● **WRITTEN EXERCISE**: Return each line of the data below that contains the word "This", treating uppercase and lowercase letters as different.

● **THE DATA**:
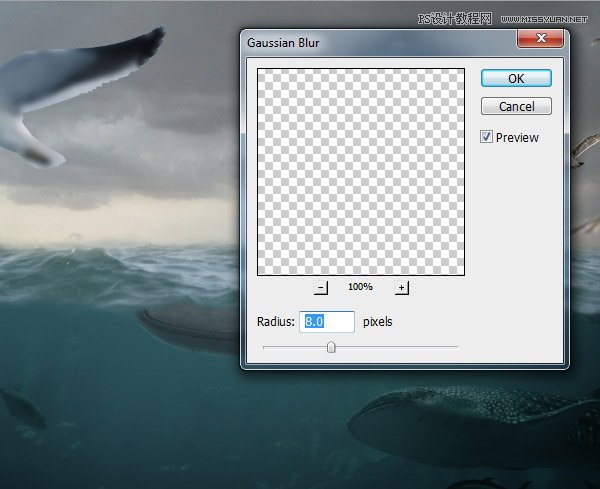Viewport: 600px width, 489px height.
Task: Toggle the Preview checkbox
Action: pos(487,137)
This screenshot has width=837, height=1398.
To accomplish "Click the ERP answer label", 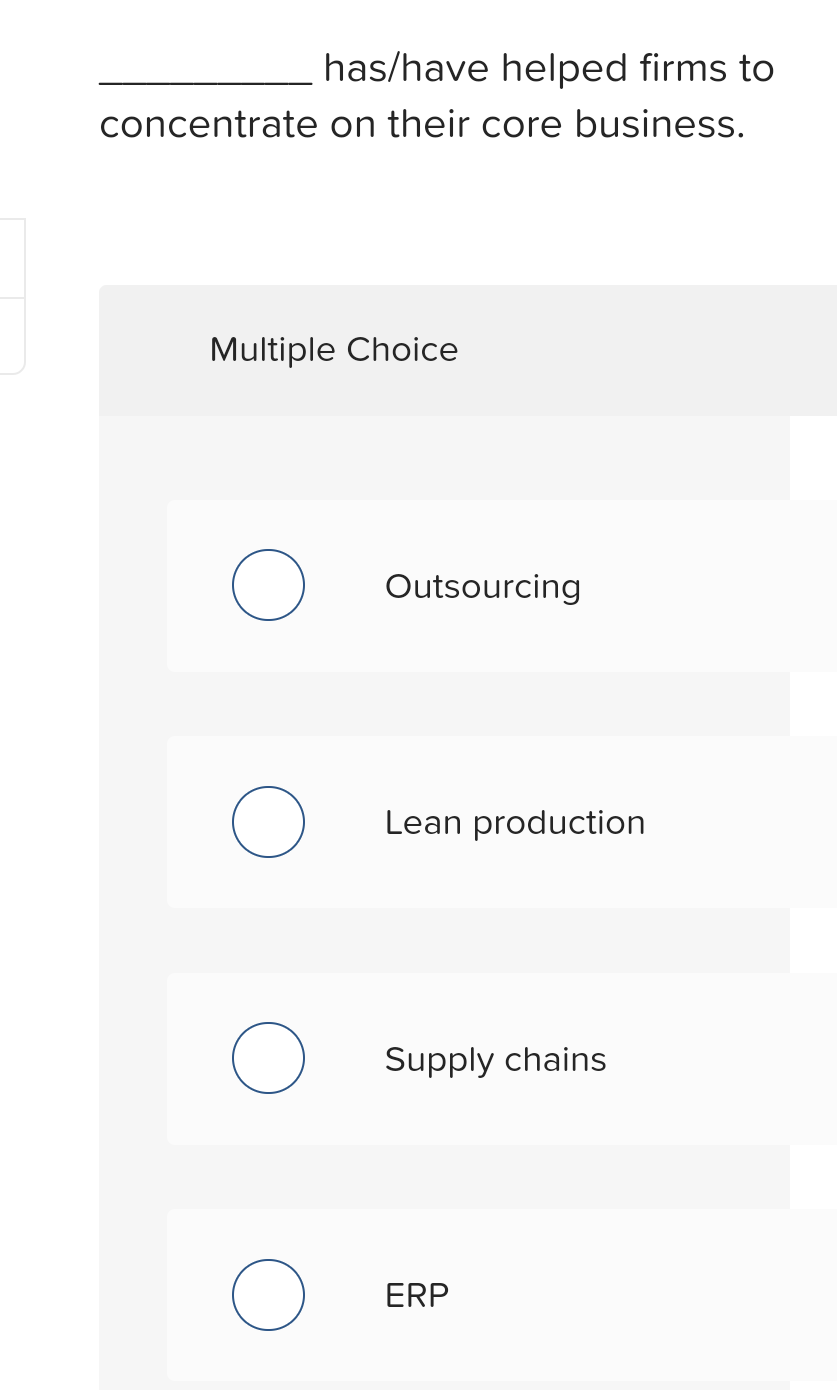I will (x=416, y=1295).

--

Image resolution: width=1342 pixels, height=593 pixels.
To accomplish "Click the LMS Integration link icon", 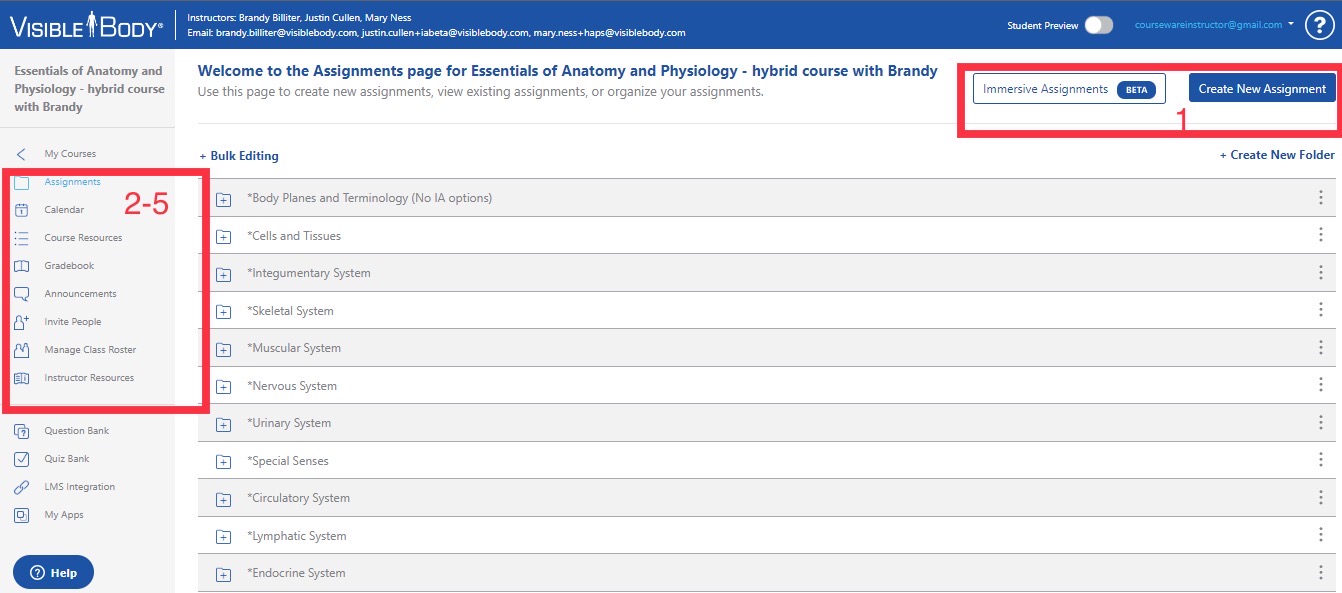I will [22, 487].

* * *

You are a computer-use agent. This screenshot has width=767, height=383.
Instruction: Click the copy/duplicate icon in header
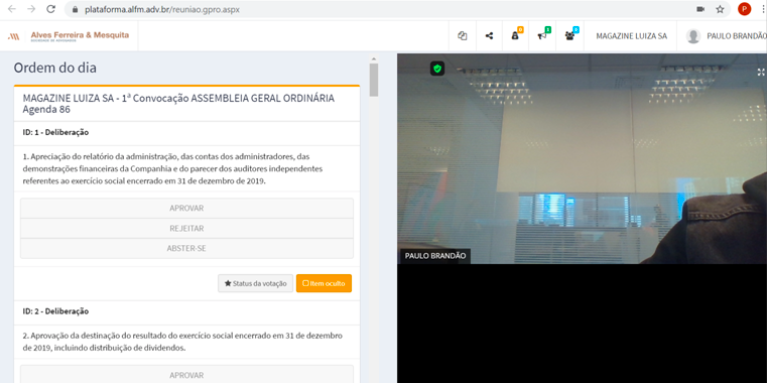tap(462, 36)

● **EXERCISE RESULT**:
This screenshot has width=837, height=1398.
You are a computer-use agent. This screenshot has width=767, height=383.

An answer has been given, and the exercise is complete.